Quelques heures plus tard, alors que le cortège parisien atteignait la place d’Italie, la commission mixte paritaire s’accordait sur une version commune du texte, lequel doit maintenant être soumis au Parlement. Or si le vote du Sénat (où centristes et droite sont majoritaires) devrait, sans surprise, être positif, le suspense demeure sur celui qui doit suivre à l’Assemblée, eu égard aux divisions qui perdurent parmi Les Républicains.
Déjà, rendez-vous a été pris par l’intersyndicale, dont les leaders se retrouveront dès demain à 12 h 30 sous les fenêtres de l’Assemblée nationale. « Deux scénarios sont possibles, et personne ne peut parier que cette réforme sera votée », assure la CFDT. « Quoi qu’il arrive, on décidera ensemble, affirme Laurent Berger, avant de prévenir : un 49.3 provoquera une immense colère, mais un vote n’enlèvera pas la contestation. »
L’intersyndicale forte, unie et déterminée
Réunies au siège de la FSU, les organisations syndicales ont salué la détermination des jeunes, travailleuses et travailleurs de tous les secteurs professionnels mobilisés, et fustigé le déni démocratique qui entoure cette réforme. « Le gouvernement a usé de tous les artifices constitutionnels pour que les débats parlementaires soient limités.

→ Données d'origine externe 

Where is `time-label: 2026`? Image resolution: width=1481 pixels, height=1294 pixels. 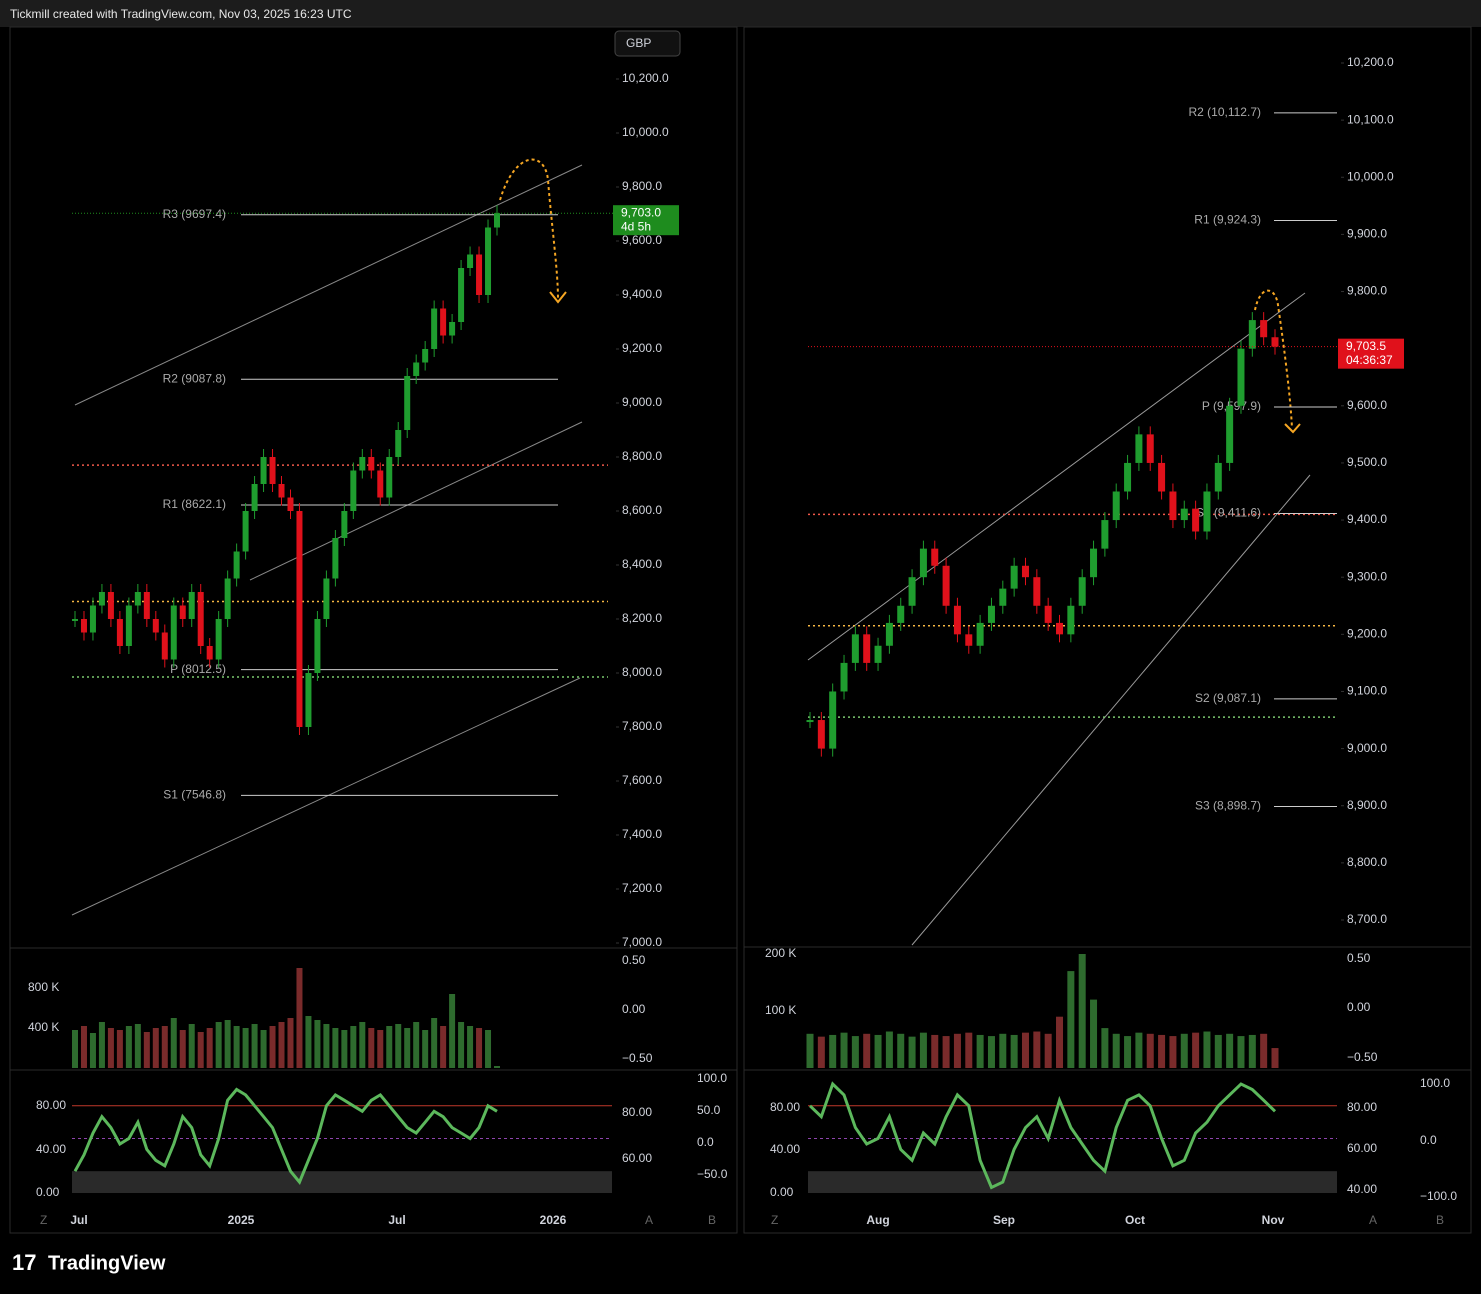
time-label: 2026 is located at coordinates (554, 1220).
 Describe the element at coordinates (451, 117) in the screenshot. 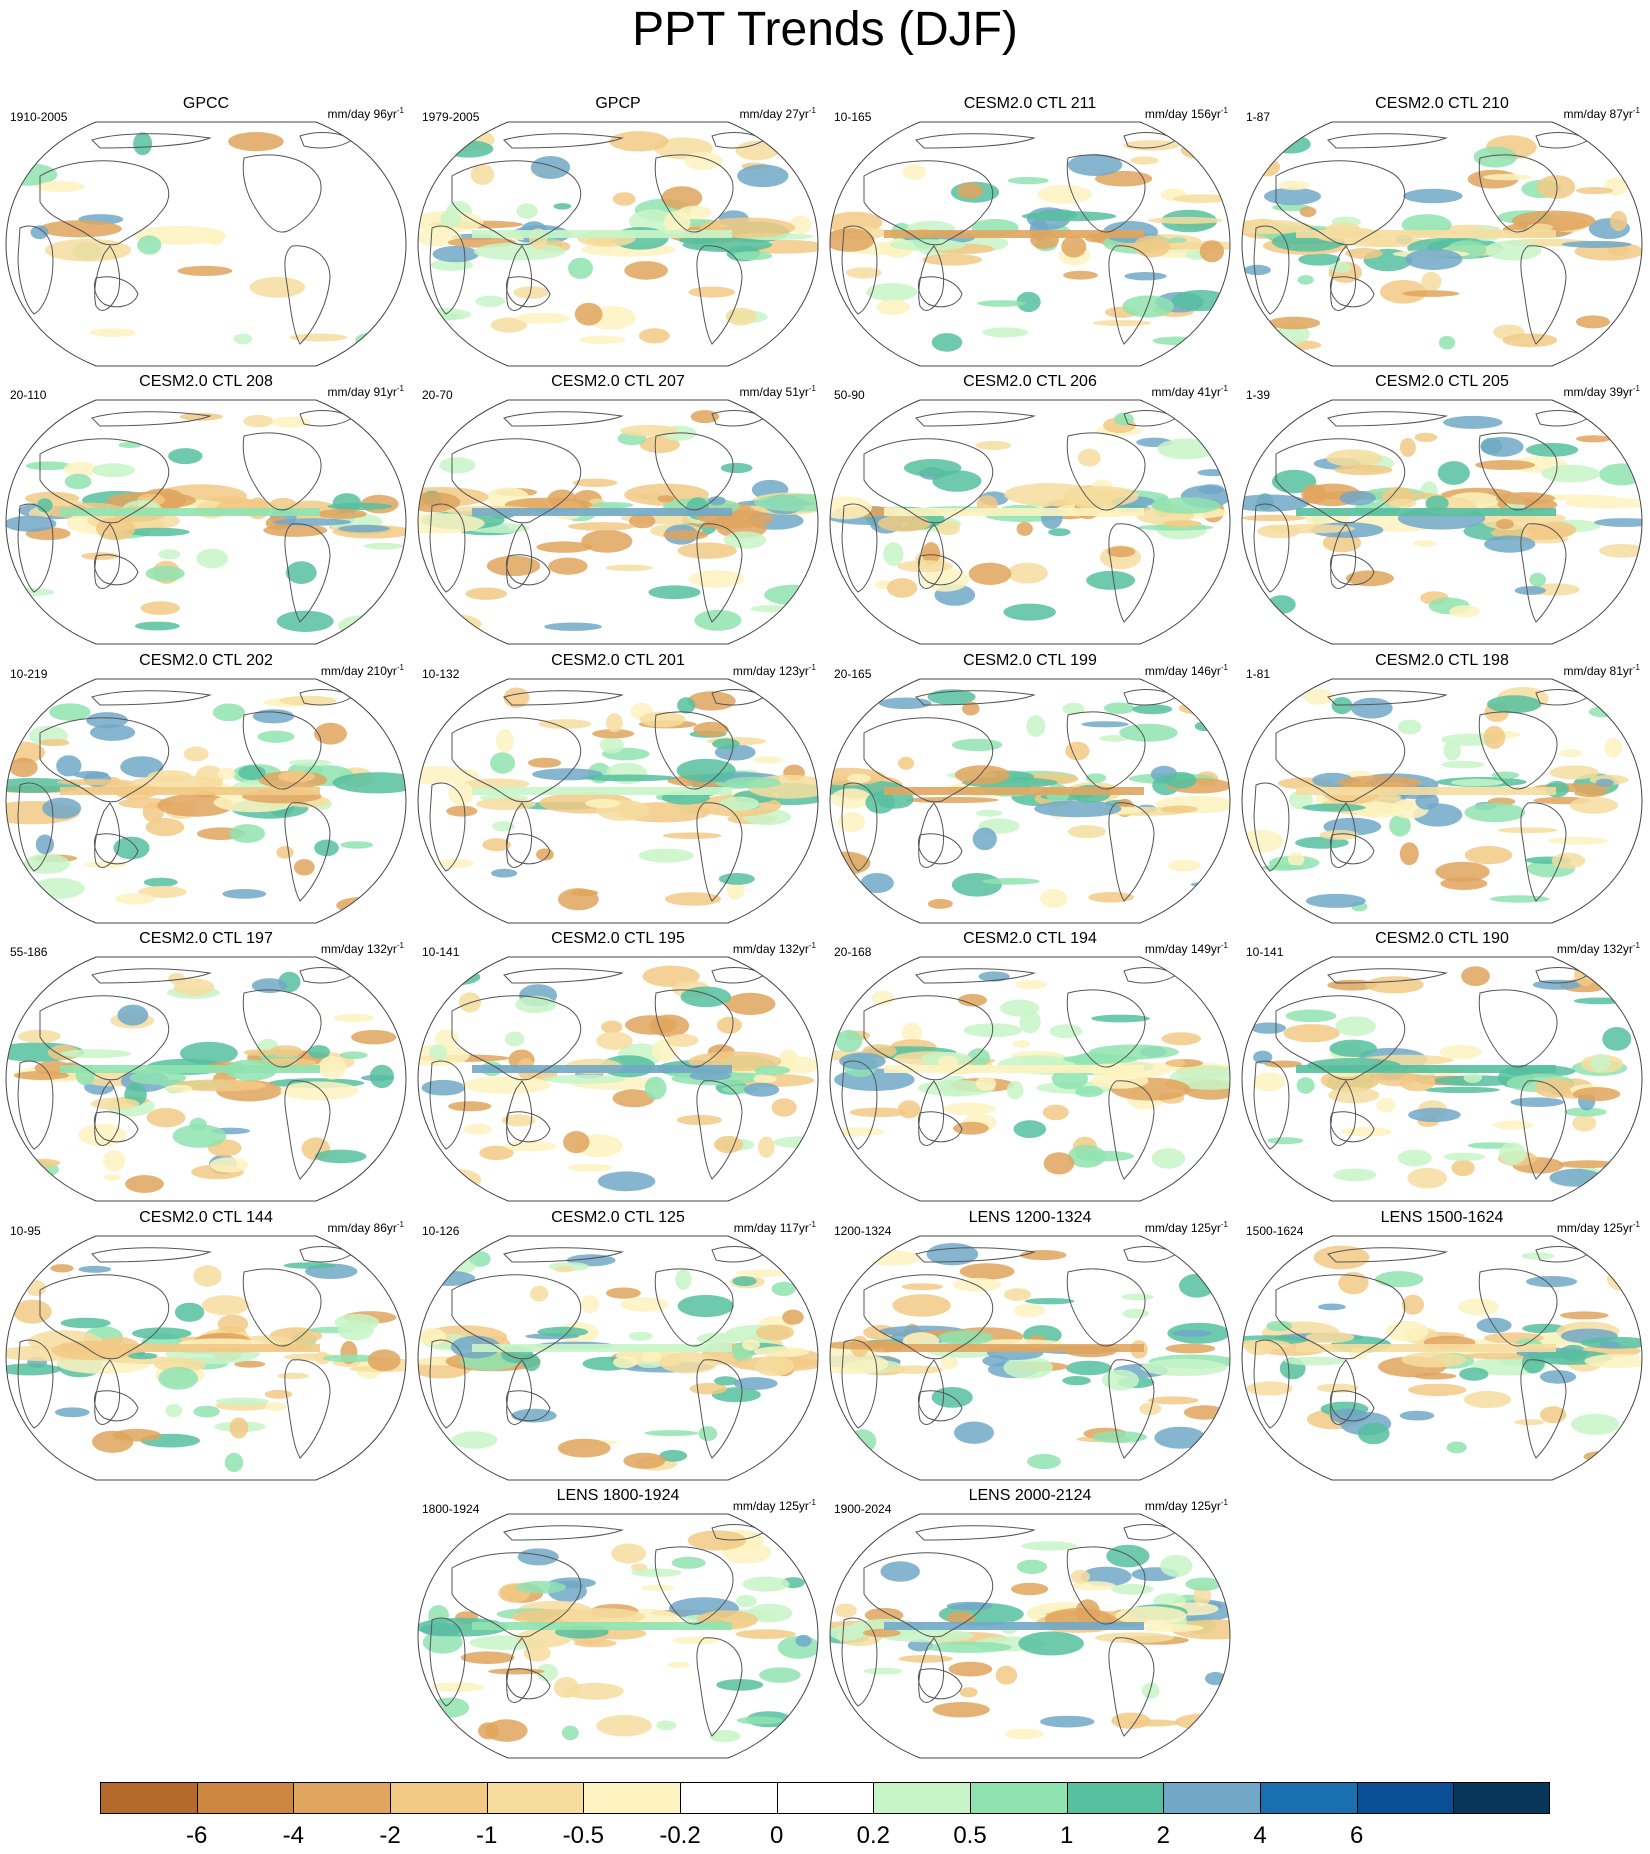

I see `panel-period-label: 1979-2005` at that location.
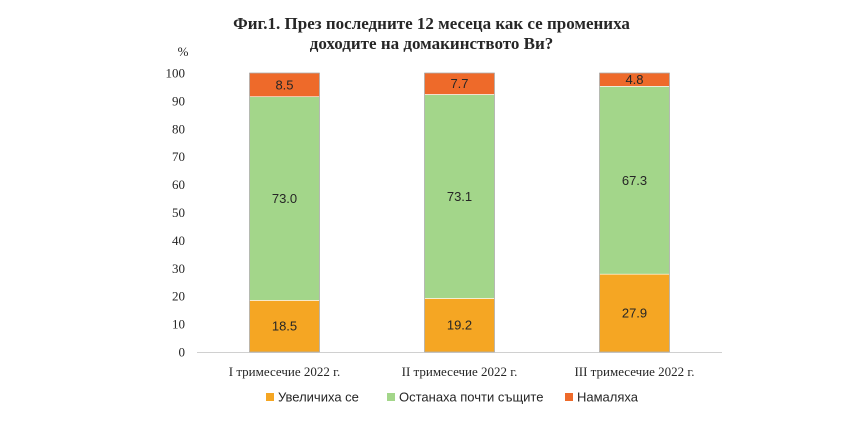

Cette attitude relève du déni démocratique, au mépris de l’expression très majoritaire de la population et de la démocratie sociale, elle est aussi indigne que dangereuse », peut-on lire dans la déclaration commune lue à l’issue de la rencontre.
Alors que le 16 mars devrait intervenir le vote final du texte dans les deux chambres, les secrétaires généraux, codélégués et présidents des organisations syndicales tiendront une conférence de presse devant l’Assemblée. L’intersyndicale, quant à elle, se réunira de nouveau à l’issue de l’examen du projet de loi afin de décider des suites à donner à la mobilisation.